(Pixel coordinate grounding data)
********

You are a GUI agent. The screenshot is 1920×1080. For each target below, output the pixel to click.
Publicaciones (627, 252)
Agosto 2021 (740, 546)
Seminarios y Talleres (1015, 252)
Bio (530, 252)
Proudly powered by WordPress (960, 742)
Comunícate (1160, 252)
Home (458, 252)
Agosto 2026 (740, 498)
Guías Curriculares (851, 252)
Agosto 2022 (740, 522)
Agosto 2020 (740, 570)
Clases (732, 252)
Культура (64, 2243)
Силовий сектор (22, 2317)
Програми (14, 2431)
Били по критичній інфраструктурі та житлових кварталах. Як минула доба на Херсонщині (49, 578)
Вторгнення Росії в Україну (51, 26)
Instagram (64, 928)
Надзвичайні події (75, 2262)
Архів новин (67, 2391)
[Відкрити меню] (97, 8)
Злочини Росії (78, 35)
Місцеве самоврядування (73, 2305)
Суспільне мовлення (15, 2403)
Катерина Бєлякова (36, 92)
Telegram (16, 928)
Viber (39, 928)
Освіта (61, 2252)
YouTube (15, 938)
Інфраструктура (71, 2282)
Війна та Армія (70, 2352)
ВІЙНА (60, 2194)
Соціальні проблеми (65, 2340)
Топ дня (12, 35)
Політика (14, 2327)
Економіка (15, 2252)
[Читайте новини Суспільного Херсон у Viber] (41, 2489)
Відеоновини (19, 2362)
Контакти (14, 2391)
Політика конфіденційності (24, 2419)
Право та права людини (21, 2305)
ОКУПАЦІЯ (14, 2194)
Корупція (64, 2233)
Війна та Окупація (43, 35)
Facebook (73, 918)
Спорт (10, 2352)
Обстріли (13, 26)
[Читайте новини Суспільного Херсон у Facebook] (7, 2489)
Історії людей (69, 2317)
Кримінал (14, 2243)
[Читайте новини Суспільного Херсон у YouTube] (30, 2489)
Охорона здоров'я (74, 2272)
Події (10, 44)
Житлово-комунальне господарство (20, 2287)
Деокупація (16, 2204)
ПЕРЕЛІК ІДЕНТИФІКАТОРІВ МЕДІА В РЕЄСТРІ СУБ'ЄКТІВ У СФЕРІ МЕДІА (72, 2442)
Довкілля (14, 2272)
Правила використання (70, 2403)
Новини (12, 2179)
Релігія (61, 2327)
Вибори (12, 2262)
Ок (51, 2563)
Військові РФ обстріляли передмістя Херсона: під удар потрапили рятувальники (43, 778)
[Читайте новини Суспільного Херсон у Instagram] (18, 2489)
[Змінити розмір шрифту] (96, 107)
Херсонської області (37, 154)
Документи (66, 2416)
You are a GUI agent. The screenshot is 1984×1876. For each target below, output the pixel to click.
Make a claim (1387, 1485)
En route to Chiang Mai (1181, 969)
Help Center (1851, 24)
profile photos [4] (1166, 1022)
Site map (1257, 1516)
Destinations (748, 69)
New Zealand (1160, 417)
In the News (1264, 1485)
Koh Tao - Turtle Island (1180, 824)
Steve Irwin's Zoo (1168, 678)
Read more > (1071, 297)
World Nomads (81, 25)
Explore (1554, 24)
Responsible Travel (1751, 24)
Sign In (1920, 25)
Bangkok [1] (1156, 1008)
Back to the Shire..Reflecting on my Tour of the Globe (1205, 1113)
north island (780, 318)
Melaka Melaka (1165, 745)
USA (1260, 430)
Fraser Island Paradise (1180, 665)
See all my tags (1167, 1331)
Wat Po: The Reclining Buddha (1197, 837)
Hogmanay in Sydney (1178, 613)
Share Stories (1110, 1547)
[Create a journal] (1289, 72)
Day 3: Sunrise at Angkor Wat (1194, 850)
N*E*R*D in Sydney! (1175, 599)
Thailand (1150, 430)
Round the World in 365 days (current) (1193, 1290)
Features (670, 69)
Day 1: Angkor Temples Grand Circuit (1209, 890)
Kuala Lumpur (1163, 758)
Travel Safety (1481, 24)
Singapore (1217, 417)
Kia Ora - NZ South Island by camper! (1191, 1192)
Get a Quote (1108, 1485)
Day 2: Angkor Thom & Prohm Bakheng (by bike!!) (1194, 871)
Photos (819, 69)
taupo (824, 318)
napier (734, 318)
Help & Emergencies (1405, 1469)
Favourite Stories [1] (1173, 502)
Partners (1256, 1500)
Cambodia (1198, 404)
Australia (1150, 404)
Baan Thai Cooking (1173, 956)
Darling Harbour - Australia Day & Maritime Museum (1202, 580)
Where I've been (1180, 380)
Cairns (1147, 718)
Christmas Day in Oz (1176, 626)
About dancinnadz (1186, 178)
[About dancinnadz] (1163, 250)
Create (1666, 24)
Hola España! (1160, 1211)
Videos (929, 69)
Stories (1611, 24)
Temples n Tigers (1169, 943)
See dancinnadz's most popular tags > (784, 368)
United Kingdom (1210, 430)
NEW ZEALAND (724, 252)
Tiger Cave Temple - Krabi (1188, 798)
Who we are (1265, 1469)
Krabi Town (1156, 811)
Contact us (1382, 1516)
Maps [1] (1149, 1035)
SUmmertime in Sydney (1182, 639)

********

### WORK INSTRUCTIONS
An exact copy of the lines from the one holding "Singapore (1217, 417)" through the end of the data is the whole answer.

### SOLUTION FOR THIS PROBLEM
Singapore (1217, 417)
Kia Ora - NZ South Island by camper! (1191, 1192)
Get a Quote (1108, 1485)
Day 2: Angkor Thom & Prohm Bakheng (by bike!!) (1194, 871)
Photos (819, 69)
taupo (824, 318)
napier (734, 318)
Help & Emergencies (1405, 1469)
Favourite Stories [1] (1173, 502)
Partners (1256, 1500)
Cambodia (1198, 404)
Australia (1150, 404)
Baan Thai Cooking (1173, 956)
Darling Harbour - Australia Day & Maritime Museum (1202, 580)
Where I've been (1180, 380)
Cairns (1147, 718)
Christmas Day in Oz (1176, 626)
About dancinnadz (1186, 178)
[About dancinnadz] (1163, 250)
Create (1666, 24)
Hola España! (1160, 1211)
Videos (929, 69)
Stories (1611, 24)
Temples n Tigers (1169, 943)
See dancinnadz's most popular tags > (784, 368)
United Kingdom (1210, 430)
NEW ZEALAND (724, 252)
Tiger Cave Temple - Krabi (1188, 798)
Who we are (1265, 1469)
Krabi Town (1156, 811)
Contact us (1382, 1516)
Maps [1] (1149, 1035)
SUmmertime in Sydney (1182, 639)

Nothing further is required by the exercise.